▸ Exercise requirements:
A) Revise the blog text starting at "Have you seen" and ending at "as you can.", with "cupcakes" changed to "cookies".
B) Write the next part of the family blog posts, picking up after the last sentence shown.

▸ Text provided:
========================================================================
Tuesday, April 13, 2010

Just like Mastercard....

I was tired and annoyed that I had to do my weekly grocery shopping late Monday night instead of Sunday afternoon. But, that's life and sometimes the weekend doesn't go as planned. Here's the tally:

Healthy, non-couponed (it kills me) groceries for the week: $100
Toiletries that somehow happen all at once: $30
Birthday party favors for 20 kids cause I know I won't get back to Walmart before his actual party day: $40
Random Hot Wheels conveniently placed near the checkout so I get them for my little man: $2
Having a 30-minute, full-on conversation with my 4 month old daughter consisting entirely of squeaks, babbles, giggles, flurbs, and raspberries while doing the shopping: $Priceless

Just when I thought I was going to fall asleep while pushing the shopping cart, baby girl kept me entertained and made the whole trip go a lot faster. And, snap!, the job's a game.

Friday, April 9, 2010

Have you seen my heart?

It is in the form of a small child- "yellow" hair (according to him), goofy smile, manic amounts of energy, usually running/skipping/jumping. Answers to the name of Gloria, Sally, Cindy, Buddy, Bubba, BreckinBall, and- sometimes- Breckin. Likes hot dogs, m&ms, lemonade (and until recently, called it womenade for lack of the "l" sound in his vocabulary), and cupcakes.

If you've seen him, give him a hug. Tell him he's a fantastic kid. Give him a high-five. Smooch him on the cheeks. Heck, you can give him some m&ms if you have any. Please show him as much love as you can.
========================================================================
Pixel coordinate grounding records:
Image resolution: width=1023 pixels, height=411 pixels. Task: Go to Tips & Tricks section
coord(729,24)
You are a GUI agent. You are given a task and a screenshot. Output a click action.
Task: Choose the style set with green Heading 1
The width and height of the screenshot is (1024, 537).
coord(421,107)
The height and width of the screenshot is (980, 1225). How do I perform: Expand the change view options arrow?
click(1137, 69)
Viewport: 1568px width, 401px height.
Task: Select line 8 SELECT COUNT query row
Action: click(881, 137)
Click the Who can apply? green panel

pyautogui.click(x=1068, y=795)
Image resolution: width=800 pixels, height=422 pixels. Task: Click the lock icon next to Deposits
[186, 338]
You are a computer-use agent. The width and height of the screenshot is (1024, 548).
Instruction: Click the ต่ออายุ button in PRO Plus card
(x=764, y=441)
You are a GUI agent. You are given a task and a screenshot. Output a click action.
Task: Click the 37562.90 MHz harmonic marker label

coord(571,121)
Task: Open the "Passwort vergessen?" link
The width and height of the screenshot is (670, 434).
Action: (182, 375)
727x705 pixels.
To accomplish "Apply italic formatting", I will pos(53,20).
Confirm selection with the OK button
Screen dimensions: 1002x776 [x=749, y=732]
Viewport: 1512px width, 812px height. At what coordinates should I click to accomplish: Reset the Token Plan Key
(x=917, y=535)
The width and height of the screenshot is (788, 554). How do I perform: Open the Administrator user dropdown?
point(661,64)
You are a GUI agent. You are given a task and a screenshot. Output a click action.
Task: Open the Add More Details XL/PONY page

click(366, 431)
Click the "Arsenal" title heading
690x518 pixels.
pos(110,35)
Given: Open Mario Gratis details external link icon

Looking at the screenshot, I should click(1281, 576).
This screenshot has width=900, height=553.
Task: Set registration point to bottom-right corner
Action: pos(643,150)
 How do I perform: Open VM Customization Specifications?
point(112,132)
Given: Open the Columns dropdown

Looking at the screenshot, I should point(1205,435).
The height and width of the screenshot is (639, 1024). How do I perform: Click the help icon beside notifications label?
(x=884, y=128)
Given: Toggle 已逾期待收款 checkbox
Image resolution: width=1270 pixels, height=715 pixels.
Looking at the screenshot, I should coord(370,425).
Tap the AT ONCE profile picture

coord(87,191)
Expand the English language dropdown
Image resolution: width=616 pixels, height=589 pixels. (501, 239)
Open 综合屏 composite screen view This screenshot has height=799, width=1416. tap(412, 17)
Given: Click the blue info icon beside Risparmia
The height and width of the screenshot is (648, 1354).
========================================================================
▸ Answers by item:
A)
Have you seen my heart?

It is in the form of a small child- "yellow" hair (according to him), goofy smile, manic amounts of energy, usually running/skipping/jumping. Answers to the name of Gloria, Sally, Cindy, Buddy, Bubba, BreckinBall, and- sometimes- Breckin. Likes hot dogs, m&ms, lemonade (and until recently, called it womenade for lack of the "l" sound in his vocabulary), and cookies.

If you've seen him, give him a hug. Tell him he's a fantastic kid. Give him a high-five. Smooch him on the cheeks. Heck, you can give him some m&ms if you have any. Please show him as much love as you can.

B)
Last night, he performed his first, miraculous, big brother stunt. Our baby monitor came unplugged in the middle of the night rendering me useless to Ella's cries. Our room is on the opposite side of the house from hers and without a monitor, I would literally never hear her. Breckin's room, however, is right next door to hers. About 4:05 am, he came in our room and said "Mommy. Mommy. Mommy. (shakes me) Ella is crying. I went in, gave her a binky, rubbed her belly, and told her it was ok. I think she still needs you and I can't hear her on the walkie talkie. I don't want to change her diaper."

I stumbled down the hall to find her screaming but her mobile was on, she had a blankie covering her legs, and there were four binkies surrounding her head. Tried as he might, Breckin couldn't stop her screaming but he called Mommy 911 and that's what mattered. I will forever love him for hearing her and coming to get me. How do you repay that? Good job, Buddy.

Tuesday, April 6, 2010

Oh.....

I added some "retro" Easter photos to the end of the Easterish album over there on The Photos. I ran across them while I was uploading this year's and Breckin's little face reminds me so much of Ella... I had to throw some old school shots in. I think he was not quite 2 years old. It was when we lived in the apartment after our Issaquah house sold.... Good times.

Monday, April 5, 2010

Self Inflicted Ridiculousness

We taught Breckin about April Fool's Day. It started with the simple humor of:

Dustin: Hey Buddy, my name is Buzz Lightyear. April Fools!

He thought that was funny and caught on that it's basically about doing/saying stuff that isn't true and seeing who will fall for it. It evolved to:

Dustin: Hey Buddy, Mommy's teapot is made out of junk. April Fools!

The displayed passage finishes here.